Frente a la solemnidad y
la pose seria de los daguerrotipos de antaño, hogaño hay como una obligación de
sonreír ante la cámara, de mostrarse feliz, divertido, chistoso incluso. Son
malos tiempos estos de ahora para la melancolía, para la tristeza, para la
infelicidad. Quien es melancólico, triste o infeliz se convierte en un
desterrado, en alguien a rechazar, capaz de amargarte el momento que sigue a un
formal cómo estás y al que la
corrección exige que nunca, nunca, se deba responder con un siéntate, que te cuento. Incluso la
palabra infeliz, que describía un
estado de ánimo, ha pasado a ser casi un insulto.
Sin duda tiene que ver
con un modelo de sociedad que incide en un modo de ser. El imprescindible
consumismo del capitalismo actual, tan necesitado de que se compre sin parar
para mantener la maquinaria productiva, ha convertido la alegría, la felicidad,
la risa, la juerga de un instante en piezas fundamentales de la vida, pero
sobre todo del negocio.
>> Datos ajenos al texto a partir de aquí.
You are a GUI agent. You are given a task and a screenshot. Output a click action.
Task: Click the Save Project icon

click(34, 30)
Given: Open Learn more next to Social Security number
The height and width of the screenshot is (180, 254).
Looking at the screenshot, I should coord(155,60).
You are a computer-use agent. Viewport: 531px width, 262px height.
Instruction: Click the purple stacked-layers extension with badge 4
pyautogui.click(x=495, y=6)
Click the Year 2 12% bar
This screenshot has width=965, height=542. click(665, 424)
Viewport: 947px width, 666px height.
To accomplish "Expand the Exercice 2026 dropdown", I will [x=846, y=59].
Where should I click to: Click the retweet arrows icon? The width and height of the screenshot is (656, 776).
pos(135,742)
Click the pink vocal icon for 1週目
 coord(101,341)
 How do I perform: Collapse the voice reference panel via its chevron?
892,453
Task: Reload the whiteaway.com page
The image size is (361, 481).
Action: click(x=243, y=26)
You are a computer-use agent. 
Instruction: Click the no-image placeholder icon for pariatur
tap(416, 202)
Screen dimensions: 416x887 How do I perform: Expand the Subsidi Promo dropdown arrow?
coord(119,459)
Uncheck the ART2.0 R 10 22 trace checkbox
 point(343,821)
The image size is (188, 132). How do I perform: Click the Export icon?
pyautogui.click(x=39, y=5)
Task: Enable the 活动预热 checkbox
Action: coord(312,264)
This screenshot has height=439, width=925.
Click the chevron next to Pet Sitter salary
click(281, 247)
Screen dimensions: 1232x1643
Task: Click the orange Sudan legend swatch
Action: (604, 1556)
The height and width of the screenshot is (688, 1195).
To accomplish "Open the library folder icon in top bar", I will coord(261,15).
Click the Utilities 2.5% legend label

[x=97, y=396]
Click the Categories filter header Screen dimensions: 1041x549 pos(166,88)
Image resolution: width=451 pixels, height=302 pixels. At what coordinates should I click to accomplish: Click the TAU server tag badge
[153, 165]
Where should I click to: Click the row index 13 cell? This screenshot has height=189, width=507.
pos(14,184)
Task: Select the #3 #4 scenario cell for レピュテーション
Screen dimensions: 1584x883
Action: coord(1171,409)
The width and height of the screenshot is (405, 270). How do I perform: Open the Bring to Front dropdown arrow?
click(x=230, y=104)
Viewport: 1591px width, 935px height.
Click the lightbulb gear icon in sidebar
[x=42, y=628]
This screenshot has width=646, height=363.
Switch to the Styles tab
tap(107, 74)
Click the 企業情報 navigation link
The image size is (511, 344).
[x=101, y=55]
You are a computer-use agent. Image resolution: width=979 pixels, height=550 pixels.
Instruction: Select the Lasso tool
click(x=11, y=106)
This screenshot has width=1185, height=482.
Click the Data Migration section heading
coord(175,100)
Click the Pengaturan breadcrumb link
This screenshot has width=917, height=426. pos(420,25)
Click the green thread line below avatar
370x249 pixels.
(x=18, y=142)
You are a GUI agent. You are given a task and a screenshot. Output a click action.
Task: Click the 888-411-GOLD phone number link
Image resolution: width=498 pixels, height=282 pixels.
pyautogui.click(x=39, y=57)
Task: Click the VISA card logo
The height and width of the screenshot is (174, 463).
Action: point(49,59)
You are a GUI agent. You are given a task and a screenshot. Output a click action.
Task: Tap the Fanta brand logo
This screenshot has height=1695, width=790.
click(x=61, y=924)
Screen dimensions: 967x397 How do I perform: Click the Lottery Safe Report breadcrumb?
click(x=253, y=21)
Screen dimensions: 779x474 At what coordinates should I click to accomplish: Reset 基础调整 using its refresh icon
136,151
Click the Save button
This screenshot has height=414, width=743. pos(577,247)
Consuma, sea feliz, diviértase. Son los eslóganes de un
presente en el que todo se reifica o cosifica, en su concepto más marxista. Y
quien no es capaz de superar la tristeza, la melancolía o el desasosiego acaba
desterrado de la escena o, más sutil aún, se margina él mismo, convencido
incluso de ser lo suyo un mal vergonzante.
El turismo es tal vez uno
de los ejemplos extremos. Se han popularizado los cruceros en los que todo
momento el cliente –hablamos de un negocio, recuérdese– ha de mostrar siempre su
mejor cara, la de la sonrisa; más incluso, una risa perenne que nunca ha de
desaparecer. Y esto se lleva más lejos aún, a esas ciudades de vacaciones, por
lo general costeras, donde la fiesta nunca se interrumpe, es el modelo Lloret,
aunque en ocasiones se vista con un tono un poco más solemne, el de ciudades
como Venecia o Barcelona, convertidas hoy en meras caricaturas de sí mismas,
unos parques temáticos para diversión y placer de los turistas, ajenas a
cualquier sufrimiento o infelicidad que se ocultan a base de seleccionar al
paseante, foráneo o autóctono, por medio de la pura especulación (se especula
con todo: vivienda, ocio, incluso las necesidades más vitales). Añádase una
pizca de aporofobia, ese neologismo tan útil para entender tantas cosas que
propuso Adela Cortina con gran acierto, y encontramos de pronto los rasgos que
definen la sociedad actual de muchos países, los de Europa, por ejemplo.
Por cierto, junto a los
cruceros también se han popularizado los parques temáticos.
Pero a decir verdad no es
un fenómeno exclusivo de nuestro tiempo. En el siglo XVII, Sieur de Sainte-Colombe rechazó los honores y las dádivas de la
Corte, renunció a ser compositor y violagambista del Rey y de los Nobles, en
ese mundo feliz y primoroso al que sucumbió su alumno Marais Marin, que pasó a
ocupar un lugar destacado bajo la protección de Luis XIV, Rey de Francia y de
Navarra. Era aquel, también, un mundo de sonrisas y de formas amables, de
diversión y placer. La actitud de Sainte-Colombe era la de un extraño, alguien
que se dejó llevar por la melancolía, su esposa había muerto, dejándolo solo,
con sus dos hijas y sobre todo con su música, pero había en su actitud un
compromiso profundo con el arte: era alguien que rechazaba ir de artista, pretendía serlo de verdad, diferencia esta –ir de
artista frente a ser artista– que es a su vez de una rabiosa actualidad. No en
vano el compositor era un firme defensor del jansenismo, doctrina que tuvo entre
sus pilares la parábola de los talentos (Mt 25: 14-30) y la de las diez onzas (Lc,
19: 11-27), según las cuales cualquier persona está obligado a desarrollar todo
el potencial que Dios le ha dado y no puede malgastarlo en superficialidades
mundanas.
Alain Corneau dirigió una
hermosa película, Tous les matins du
monde (1991), sobre este músico.
La historia parece
discurrir entre el gesto serio del daguerrotipo y la sonrisa alegre de la foto.
Se van sucediendo época tras época. Aunque ninguna de las dos parece garantizar
la felicidad, el sosiego o un equilibrio que, dicen, resulta tan necesario. El
mundo jovial que aparece en Cabaret
(1972), del director Bob Fosse, reflejo de ese intento de recuperar la belle epoque previo a la Iª Guerra
Mundial en la Alemania expresionista, no pudo ocultar la tragedia que se
avecinaba en ese país. Del mismo modo que Paolo Sorrentino nos muestra en La Grande Bellezza (2013) el profundo
hastío que pervive en la mundanidad ociosa y engreída de la gente bien de Roma.